Great job you guys. I know you have worked hard to get there. Keep up the good work.


----------



## 3459 (Dec 27, 2007)

Your Quiz must be an amazing guy! Congratulations and major kudos for all your hard work!! 

:appl: :appl: :appl: :appl: :appl:​


----------



## DUSTYRD2 (Feb 28, 2007)

Congrats Stephanie. We don't do obedience ourselves, but always thought I'd like to try. I do have friends that do it though so I can appreciate all the hard work involved. 198.5 is awesome.


----------



## DanielleH (Nov 4, 2006)

Congrats!!


----------



## FlyingQuizini (Oct 24, 2006)

Thanks! He's really a lot of fun to work and show. I love that he has "attitude" in the ring! I'd rather have lots of attitude and flash and lose 1/2 points here and there for crooked sits or fronts vs. a dog who is darned near perfect all the time, but lacks a look of "joy" in his work. Just a personal preference, I guess...
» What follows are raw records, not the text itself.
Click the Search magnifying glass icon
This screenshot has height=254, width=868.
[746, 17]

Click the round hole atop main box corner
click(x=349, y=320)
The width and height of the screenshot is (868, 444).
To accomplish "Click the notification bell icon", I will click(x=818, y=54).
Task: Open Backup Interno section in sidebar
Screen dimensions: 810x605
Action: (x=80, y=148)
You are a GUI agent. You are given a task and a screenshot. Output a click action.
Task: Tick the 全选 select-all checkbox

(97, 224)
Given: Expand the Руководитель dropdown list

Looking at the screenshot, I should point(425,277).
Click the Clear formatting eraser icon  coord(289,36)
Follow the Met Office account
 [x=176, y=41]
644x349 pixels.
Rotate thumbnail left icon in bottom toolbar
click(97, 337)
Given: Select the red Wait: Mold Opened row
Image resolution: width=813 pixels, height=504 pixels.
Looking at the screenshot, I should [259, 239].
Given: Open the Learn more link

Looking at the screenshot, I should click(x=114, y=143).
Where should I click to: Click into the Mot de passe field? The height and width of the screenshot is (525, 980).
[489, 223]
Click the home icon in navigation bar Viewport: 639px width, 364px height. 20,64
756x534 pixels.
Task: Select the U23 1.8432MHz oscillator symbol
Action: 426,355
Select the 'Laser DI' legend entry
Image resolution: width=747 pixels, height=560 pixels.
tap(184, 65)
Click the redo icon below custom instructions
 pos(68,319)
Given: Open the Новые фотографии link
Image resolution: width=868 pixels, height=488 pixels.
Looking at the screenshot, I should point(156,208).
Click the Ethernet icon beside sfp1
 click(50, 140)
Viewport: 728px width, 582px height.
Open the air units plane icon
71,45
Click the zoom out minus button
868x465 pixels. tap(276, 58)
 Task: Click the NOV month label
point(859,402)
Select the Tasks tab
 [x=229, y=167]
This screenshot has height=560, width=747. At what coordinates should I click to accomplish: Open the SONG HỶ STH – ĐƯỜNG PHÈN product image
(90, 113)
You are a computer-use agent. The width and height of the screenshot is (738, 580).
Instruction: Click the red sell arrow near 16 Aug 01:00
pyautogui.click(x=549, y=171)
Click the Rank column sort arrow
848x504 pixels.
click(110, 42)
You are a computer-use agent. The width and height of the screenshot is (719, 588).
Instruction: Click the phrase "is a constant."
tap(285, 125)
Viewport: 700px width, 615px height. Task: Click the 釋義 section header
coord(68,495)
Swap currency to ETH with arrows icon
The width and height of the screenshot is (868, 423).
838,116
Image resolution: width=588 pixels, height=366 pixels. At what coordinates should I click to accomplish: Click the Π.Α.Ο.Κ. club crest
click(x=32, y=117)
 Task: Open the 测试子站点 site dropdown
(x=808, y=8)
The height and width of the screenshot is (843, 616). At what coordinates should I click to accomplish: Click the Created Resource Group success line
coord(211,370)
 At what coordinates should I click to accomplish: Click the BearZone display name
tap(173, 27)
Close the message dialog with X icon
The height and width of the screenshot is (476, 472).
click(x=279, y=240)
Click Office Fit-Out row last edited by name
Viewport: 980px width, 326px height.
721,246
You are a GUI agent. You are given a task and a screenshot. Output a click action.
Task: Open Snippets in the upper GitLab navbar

We'll probably show a few more times in Novice while I polish up Open. Now the real fun begins! Woohoo!


----------



## Augie's Mom (Sep 28, 2007)

Congrats and Kudos! What an awesome job!


----------



## AmbikaGR (Dec 31, 2007)

Congrats Stephanie! Obviously you and Quiz are quite a team in the ring. I wish you more success and joy showing together.


----------



## FlyingQuizini (Oct 24, 2006)

Augie's Mom said:


> Congrats and Kudos! What an awesome job!


Thanks! Moira was there, too. She was showing Hemi in Breed. He did really well... went BOB both days. It's always fun having her ringside... she's a great cheering section! :wavey:


----------



## FlyingQuizini (Oct 24, 2006)

AmbikaGR said:


> Congrats Stephanie! Obviously you and Quiz are quite a team in the ring. I wish you more success and joy showing together.


Thanks, Hank! How's little Oriana? I think we need an update!


----------



## Augie's Mom (Sep 28, 2007)

FlyingQuizini said:


> Thanks! Moira was there, too. She was showing Hemi in Breed. He did really well... went BOB both days. It's always fun having her ringside... she's a great cheering section! :wavey:


Glad to hear Hemi did so well, he is a really cutie pie.


----------



## Soda (Feb 23, 2008)

Nice job! Great scores....if he liked novice he is sure to love open!!!


give the Q a scratch from us here in OK!


----------